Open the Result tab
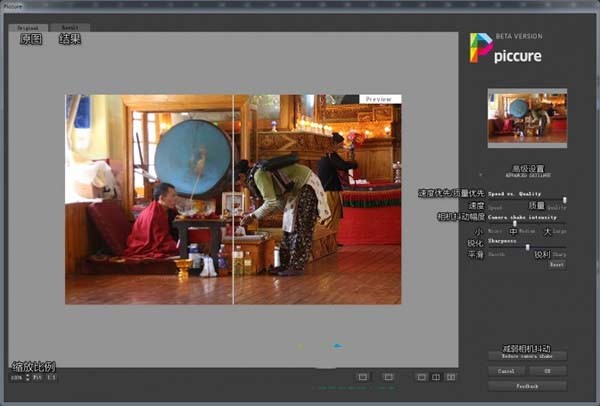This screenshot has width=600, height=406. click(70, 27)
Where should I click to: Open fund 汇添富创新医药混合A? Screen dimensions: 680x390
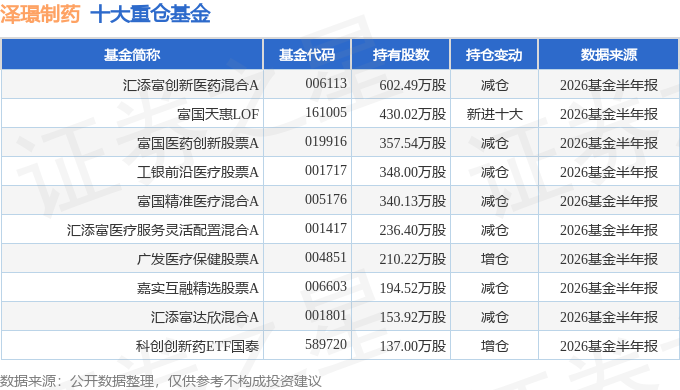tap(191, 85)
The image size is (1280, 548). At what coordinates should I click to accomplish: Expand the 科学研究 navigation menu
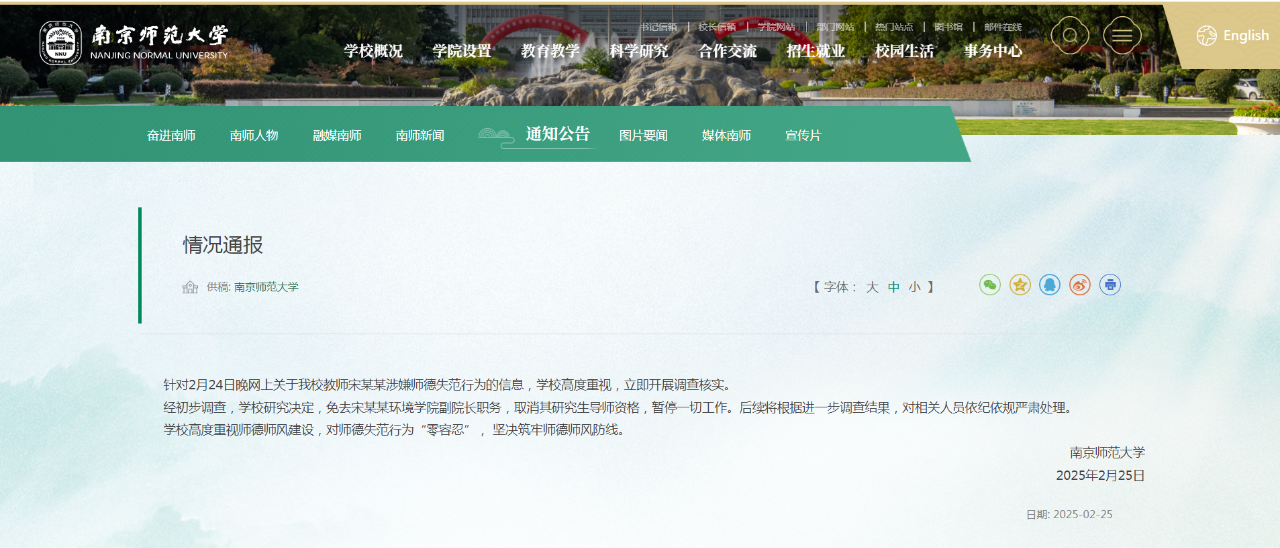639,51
==
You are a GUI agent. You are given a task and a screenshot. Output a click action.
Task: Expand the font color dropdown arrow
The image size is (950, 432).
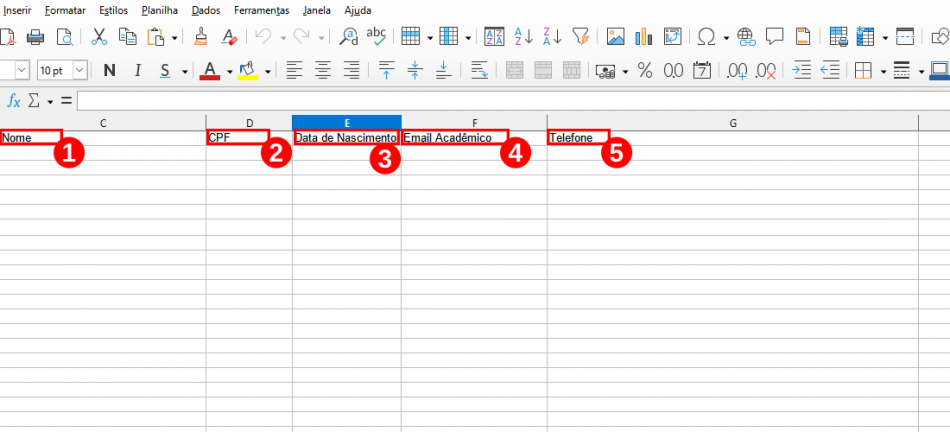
==
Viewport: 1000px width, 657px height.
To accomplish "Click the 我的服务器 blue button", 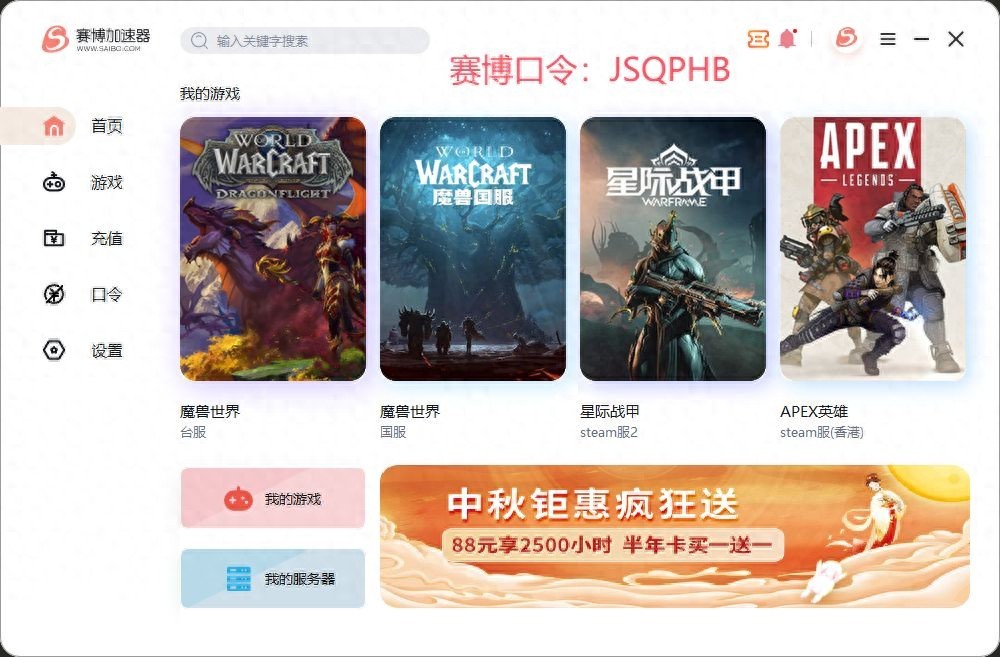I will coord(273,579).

◆ Given exercise ◆
Find each line in the data above that contains the word "Expand" and copy those lines.

◆ Task answer ◆
The image size is (1280, 548). At what coordinates should I click to accomplish: Expand the 科学研究 navigation menu
Task: Expand the font color dropdown arrow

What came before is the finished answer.